研究紹介A

Children Do Not Always
Learn Language Better or
Faster Than Adults

Dr. Jenifer Larson-Hall
Visiting Lecturer, Faculty of Languages and Cultures

Most people have heard that children learn language amazingly quickly. Because many Japanese understand that knowing English is increasingly a useful skill, and because they think that children always learn languages better and faster, many forms of English education for children have spread widely in Japan. There are many large and small English conversation schools which specialize in classes for children. Disney promotes products that start children as young as infants learning English, and there are many videos and CDs at stores like Toys “R” Us which claim they will help children learn English.

Many linguists believe there is a Critical Period during which a child’s brain is ready to learn a language, and if a language is learned outside this period, the learning will be less successful. However, children learn language in an unconscious, automatic way, and this can only happen if the child is exposed to very large amounts of the language.
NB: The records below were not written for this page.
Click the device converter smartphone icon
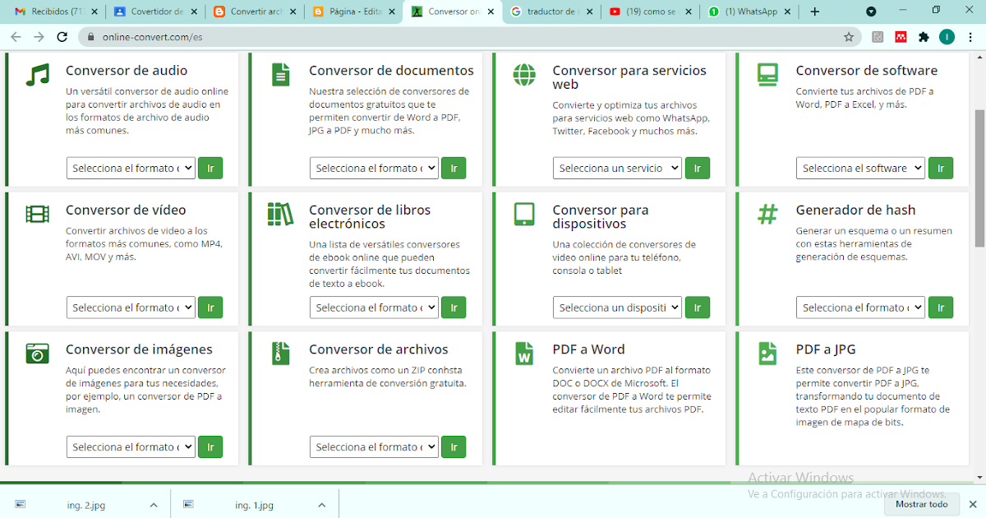 [x=523, y=215]
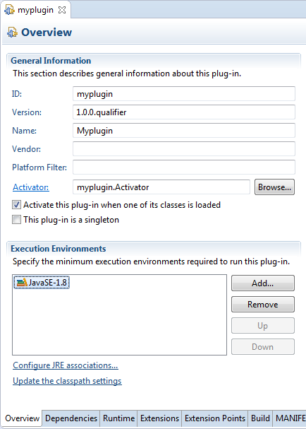Click the Overview header plug-in icon
This screenshot has width=306, height=429.
click(x=12, y=33)
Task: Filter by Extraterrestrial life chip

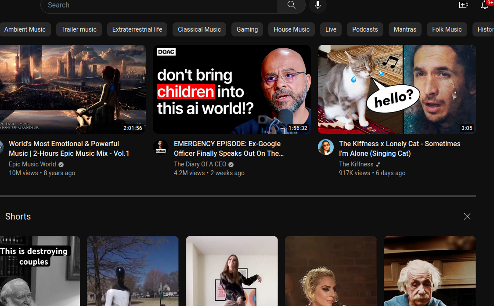Action: pyautogui.click(x=137, y=29)
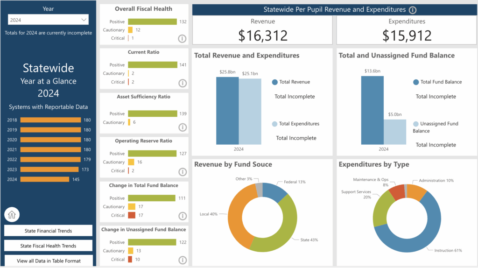Open info icon for Current Ratio

(x=183, y=83)
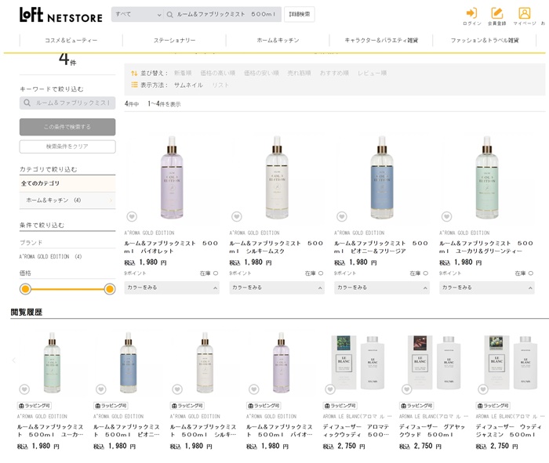Image resolution: width=549 pixels, height=463 pixels.
Task: Favorite the Violet mist with heart icon
Action: click(x=132, y=217)
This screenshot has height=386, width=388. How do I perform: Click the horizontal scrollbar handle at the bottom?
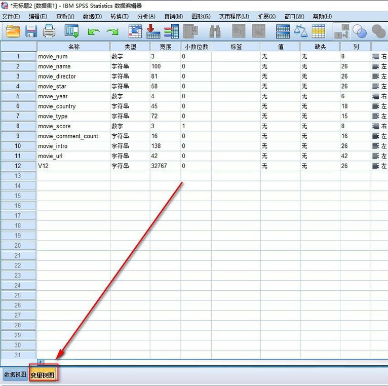(x=41, y=362)
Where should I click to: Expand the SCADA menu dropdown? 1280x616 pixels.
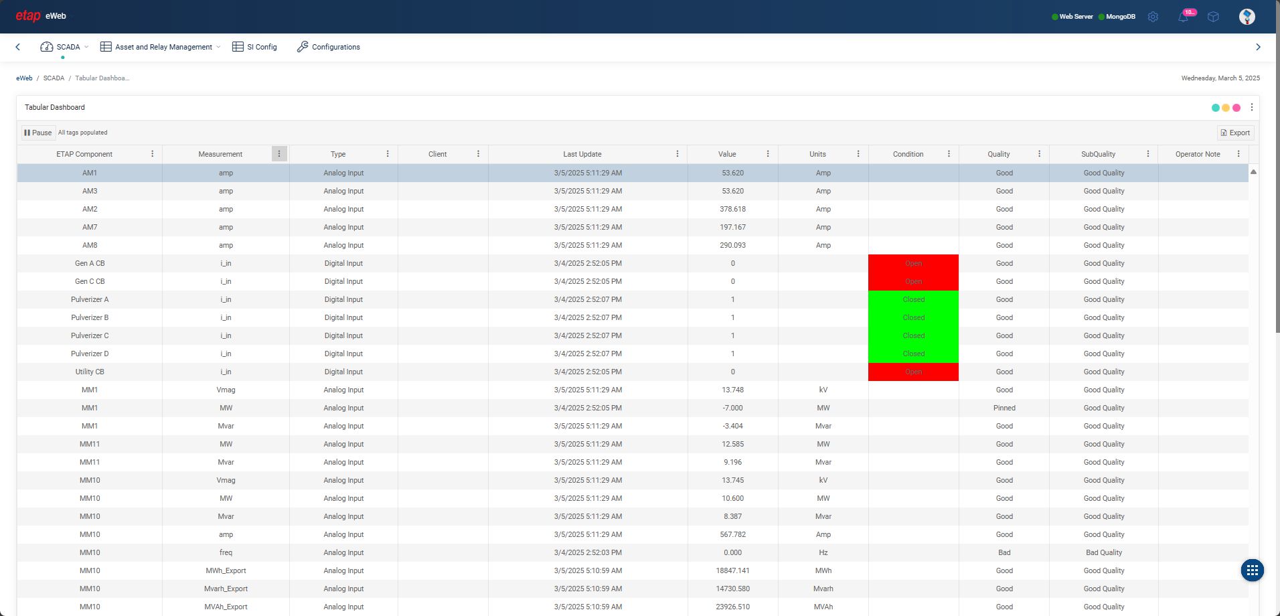click(65, 47)
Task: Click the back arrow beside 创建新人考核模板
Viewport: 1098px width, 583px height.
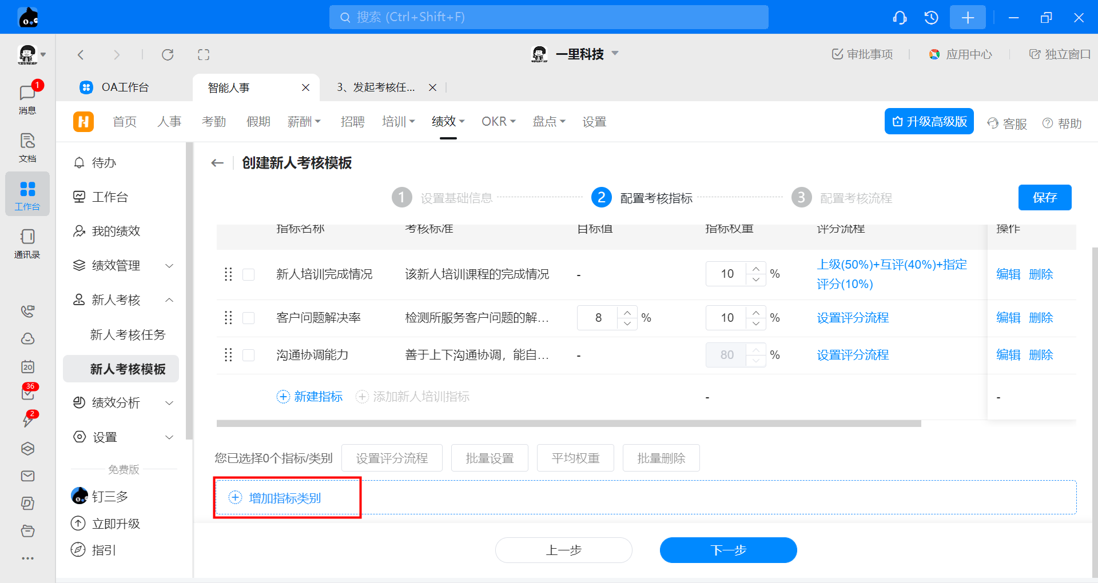Action: 217,163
Also, Children cannot learn a language simply by watching TV or hearing English tapes, nor do they learn very well by being taught grammatical rules. Adults, on the other hand, who are cognitively advanced, can learn well this way. Very often adults progress more rapidly in a second language when compared to children hearing that language in a natural setting (such as my son, going to a Japanese preschool), because they can consciously think about the rules of the language.

While adults may progress more rapidly than children initially, they then hit a plateau and cannot advance beyond a certain stage, while the children might start more slowly but will keep progressing. This fact can be dramatically illustrated by a research project which I conducted with Japanese people living in the United States. I looked at two groups of Japanese-those who had lived in the US for an average of 1 year and 20 years. They read a story and list of words beginning with the English R or L sound.

Later, these words were judged by native speakers of English who said whether they had heard an R or an L. One might think that living in a country for 20 years could help improve how well these people could say an R or L sound. However, I found no difference between the two groups in their accuracy (see Figures A and B).

All of the previous research indicates that a child must hear a lot of a second language, from someone he or she likes, in order to learn a language like a native speaker. This is why conversation schools, with only an hour or two of practice a week, do not seem to offer a good way to give children an advantage with English. This, at least, is the opinion of linguists who study second language acquisition and bilingualism.

Because there is such a proliferation of English learning opportunities in Japan, however, I have decided to test the hypothesis that such early experience will not give students any kind of advantage over their peers in the future. In the research project I am carrying out currently, I am testing the abilities of a large number of Japanese students in both grammar and phonology (the sound system) of English. I will be testing their innate language learning ability in order to control for any differences in individual aptitude, and then I will see whether early experience is correlated with any kind of significant advantage in either grammar or phonology.

Until my research is finished, however, my suggestion is that if you would like your child to have an advantage in learning English, don’t just send him or her to an English conversation school, but also set aside one hour a night to interact in English, read English story books, play games in English, sing songs in English, and generally expose your child to English in a way that’s enjoyable. Even if you make mistakes, if your child has enough input from authentic sources of English, your mistakes won’t affect your child’s acquisition of the language.

Figure A: Scores by group on production of R/L words in two conditions (NE=native speakers, EJ=Japanese who had lived 12 years or more in the US, and IJ=Japanese who had lived 3 years or less in the US; R_st=accuracy of R in the story reading condition, R_wl=accuracy of R in the word list reading condition)

Figure B: Plot of individual scores for the Japanese groups on their R/L production

Dr. Jenifer Larson-Hall
Completed her degree in Second Language Acquisition from the University of Pittsburgh in 2001. She taught at Kanda Gaigo Daigaku in Tokyo from 1998-1999. She has been at Kyushu University since October, 2001. Her specialties include Phonology and Bilingualism.